I legitimately can't, in one review, express just how hilariously garbage the arguments made in this book are. Three highlights from the first chapter-and-a-half: * Sally tries to make a false equivalence between current Medicare and "Medicare for All" (so named because it's a familiar name, not because one program is even tangentially related to the other). * She claims healthcare is not a right after a gallon of word soup containing semantic arguments based on how "nobody can truly define" what a right to healthcare would be. * She managed to put the idea that "many will lose their job in the insurance market" and "the government will have to hire thousands to work on M4A" two sentences apart without managing to connect the dots.
The entire final 3/4 of the book is a parade of arguments from emotion, cherry-picking people who had unfortunate experiences in Canadian and UK healthcare, ignoring that both countries' programs are largely loved by their populations; nobody claims that the healthcare systems in those countries are perfect and her exaggerations rarely seem to coincide with stories about how US healthcare is better than either in any way.

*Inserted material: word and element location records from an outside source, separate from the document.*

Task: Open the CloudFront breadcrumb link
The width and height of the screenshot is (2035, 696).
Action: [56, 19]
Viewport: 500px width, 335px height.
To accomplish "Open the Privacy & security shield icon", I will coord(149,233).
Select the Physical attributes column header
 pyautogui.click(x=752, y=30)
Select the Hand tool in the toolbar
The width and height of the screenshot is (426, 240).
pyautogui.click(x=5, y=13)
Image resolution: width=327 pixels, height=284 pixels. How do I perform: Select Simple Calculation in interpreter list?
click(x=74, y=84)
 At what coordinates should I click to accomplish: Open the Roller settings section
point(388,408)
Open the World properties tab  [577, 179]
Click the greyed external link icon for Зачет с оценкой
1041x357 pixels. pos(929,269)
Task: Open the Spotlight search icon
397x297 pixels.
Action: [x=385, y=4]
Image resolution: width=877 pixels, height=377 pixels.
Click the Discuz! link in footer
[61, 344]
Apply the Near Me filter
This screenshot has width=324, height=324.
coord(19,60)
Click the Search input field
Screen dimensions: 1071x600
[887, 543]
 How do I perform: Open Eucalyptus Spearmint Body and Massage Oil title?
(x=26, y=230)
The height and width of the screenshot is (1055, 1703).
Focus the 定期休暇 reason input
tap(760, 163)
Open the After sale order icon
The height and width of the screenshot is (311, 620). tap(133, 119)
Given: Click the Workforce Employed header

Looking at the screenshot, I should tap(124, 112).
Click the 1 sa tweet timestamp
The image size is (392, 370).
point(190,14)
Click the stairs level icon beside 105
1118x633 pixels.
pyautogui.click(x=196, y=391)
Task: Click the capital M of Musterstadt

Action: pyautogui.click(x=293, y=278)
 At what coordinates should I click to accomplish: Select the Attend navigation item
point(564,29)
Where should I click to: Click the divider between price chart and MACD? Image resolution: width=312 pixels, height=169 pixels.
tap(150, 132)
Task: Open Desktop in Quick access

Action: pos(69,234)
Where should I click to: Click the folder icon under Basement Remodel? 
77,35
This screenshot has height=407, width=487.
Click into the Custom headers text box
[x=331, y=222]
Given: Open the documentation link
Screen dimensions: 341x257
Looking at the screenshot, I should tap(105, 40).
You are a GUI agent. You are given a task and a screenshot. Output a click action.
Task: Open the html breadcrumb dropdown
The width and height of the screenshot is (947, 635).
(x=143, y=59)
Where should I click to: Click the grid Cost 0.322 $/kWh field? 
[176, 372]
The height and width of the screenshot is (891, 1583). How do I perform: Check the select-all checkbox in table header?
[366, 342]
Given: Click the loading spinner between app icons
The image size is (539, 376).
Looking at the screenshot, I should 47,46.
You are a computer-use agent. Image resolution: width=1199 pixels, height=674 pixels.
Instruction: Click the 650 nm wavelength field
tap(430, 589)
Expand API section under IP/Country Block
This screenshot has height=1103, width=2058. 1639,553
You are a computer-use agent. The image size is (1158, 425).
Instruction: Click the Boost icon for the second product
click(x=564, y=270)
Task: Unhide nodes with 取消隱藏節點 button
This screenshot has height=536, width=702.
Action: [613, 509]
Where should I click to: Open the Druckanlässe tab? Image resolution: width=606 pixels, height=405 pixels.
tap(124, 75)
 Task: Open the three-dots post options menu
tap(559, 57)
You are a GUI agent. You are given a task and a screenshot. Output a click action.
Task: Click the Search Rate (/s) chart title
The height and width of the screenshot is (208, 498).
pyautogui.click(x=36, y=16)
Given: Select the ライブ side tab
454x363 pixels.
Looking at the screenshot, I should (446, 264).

It's the conservative ideology of not believing things deserve regulation unless they can be 100% perfect at its finest, and a hilarious ignorance of the literal millions of similar and worse stories you could find within current American healthcare simply by checking twitter for a minute.
This is a tangled mess of arguments, false equivalences and philosophical dreck that presents such terrible information that it would require an entire other book to debunk sufficiently.
I was disturbed and disgusted to find my mother, Anya Humphrey, quoted in this book as if she was an opponent of the Canadian health care system.
While our family had a tough experience with lack of palliative support for my dad, this experience did not at all make anyone in the family disillusioned with the Canadian system. On the contrary, my mother spent the next decade as a palliative care advocate helping to improve patient experience here. She would not have signed off on her words being used in this way.
When you have to misquote random strangers to make your argument, it's a sign that the argument is pretty weak. And it's especially gross when the subject is someone's unavoidable death and the grief around it.
The author and publisher should be ashamed of themselves. Avoid this book.
A bit disingenuous in most of the arguments. Only provided direct comparisons of Canadian/UK single payer programs with the US when the US “won.” In most cases, she just said how bad certain stats were for UK/Canada without mentioning that the US was even worse. In other cases, she made vague arguments while implying that it was due to single payer. An example: she discussed how Canada had an EpiPen shortage in 2018 and implied that this was because of sub-standard healthcare, but never mentioned that the shortage was caused by production delays in Missouri or that Americans were buying Canadian EpiPens due to the American healthcare system allowing them to be sold for thousands of dollars here as opposed to dozens of dollars in Canada. Overall just a biased and disingenuous book.
Many will be unhappy with the results and conclusion within this book. However the author has been smart to back up all her claims with the book containing 36 pages of citations! As a public health student I personally understand both sides of the argument. I personally think that a 100% single-payer “Medicare-for-all” system would come at a great cost to the American population. In addition she also address the counter arguments. Regardless of your stance this is a great book outlining some of the issues of single-payer systems with focus on the UK and Canada! Overall great read!
While the individual stories provide an example of various points in the book. The opposition view could do the same. Also can find one case opposite any opinion. I’m not criticizing the author but want to state a fact.
The book does show at a macro level how much of the media has misinformed the public. What we need is more open discussion of the facts and not statements to elicit emotional reaction.
I would love to see a five page talking points of this book.